We're asking the following questions to evaluate whether or not OCPBUGS-2269 warrants changing update recommendations from either the previous X.Y or X.Y.Z. The ultimate goal is to avoid delivering an update which introduces new risk or reduces cluster functionality in any way. Sample answers are provided to give more context and the ImpactStatementRequested label has been added to OCPBUGS-2269. When responding, please remove ImpactStatementRequested and set the ImpactStatementProposed label on OCPBUGS-2269, and move this ticket to Code Review. The expectation is that the OCPBUGS-2269 assignee answers these questions.

Which 4.y.z to 4.y'.z' updates increase vulnerability? Which types of clusters?

• reasoning: This allows us to populate from, to, and matchingRules in conditional update recommendations for "the $SOURCE_RELEASE to $TARGET_RELEASE update is not recommended for clusters like $THIS".
• example: Customers with baremetal clusters who are updating from 4.11.6 to 4.12.0.

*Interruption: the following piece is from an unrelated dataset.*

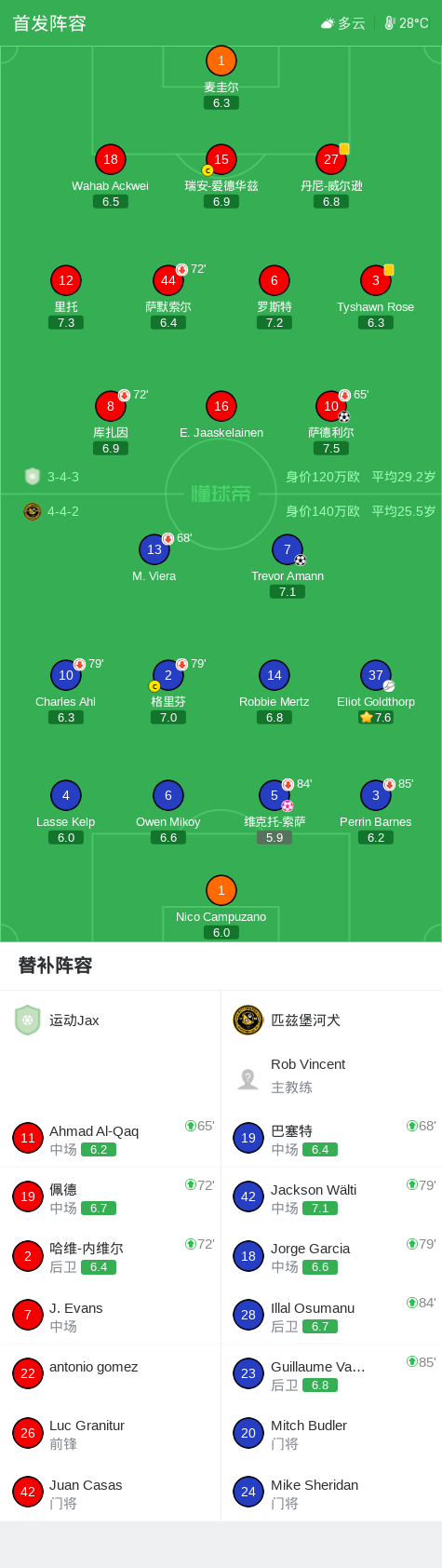
Task: Open 运动Jax shield team logo
Action: [28, 1021]
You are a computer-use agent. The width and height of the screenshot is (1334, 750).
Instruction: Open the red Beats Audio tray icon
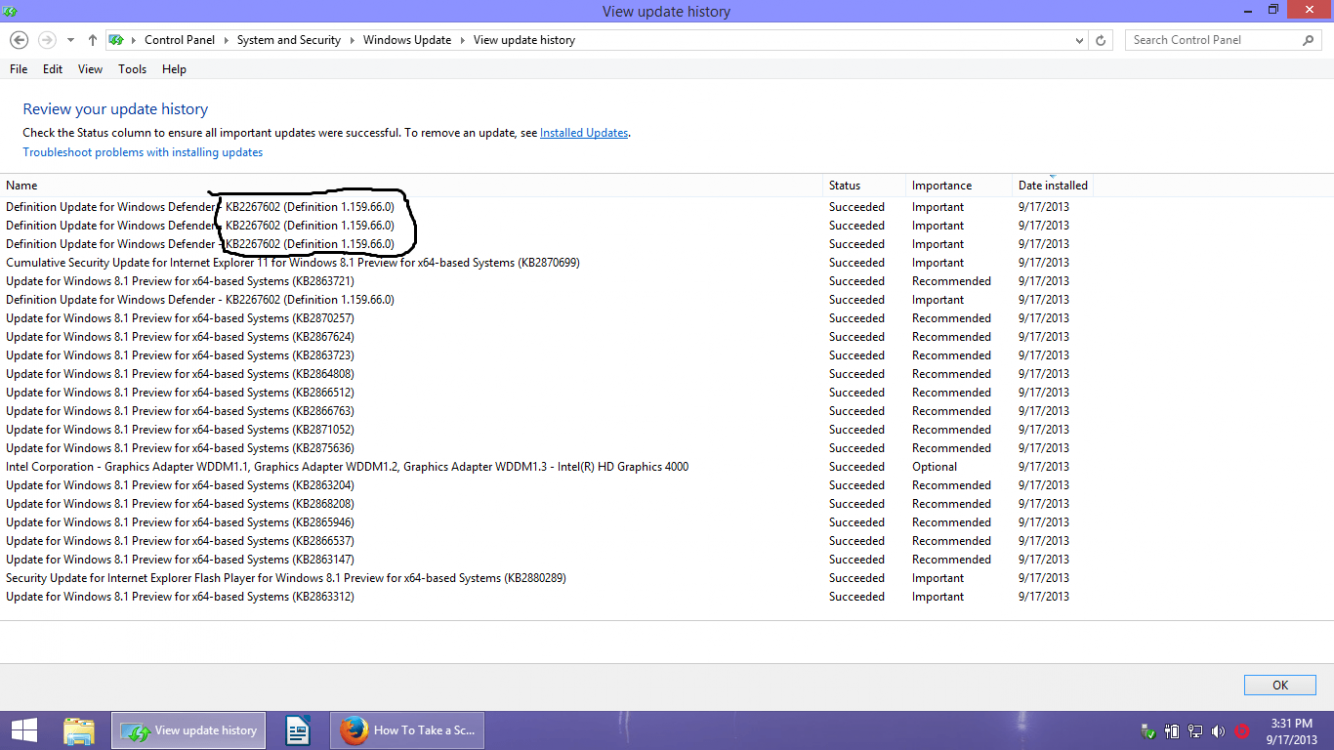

What is the impact? Is it serious enough to warrant removing update recommendations?

• reasoning: This allows us to populate name and message in conditional update recommendations for "...because if you update, $THESE_CONDITIONS may cause $THESE_UNFORTUNATE_SYMPTOMS".
• example: Updates will stick on the crash-looping FIXME Deployment.  The broken deployment may block further management of FIXME.

How involved is remediation?

• reasoning: This allows administrators who are already vulnerable, or who chose to waive conditional-update risks, to recover their cluster. And even moderately serious impacts might be acceptable if they are easy to mitigate.
• example: Update to a 4.12.z release with a fix, once one of those ships.
• example: Any other possible remediation?

Is this a regression?

• reasoning: Updating between two vulnerable releases may not increase exposure (unless rebooting during the update increases vulnerability, etc.). We only qualify update recommendations if the update increases exposure.
• example: Yes, from any 4.y.z to 4.12.0, with the regression introduced by PR/commit.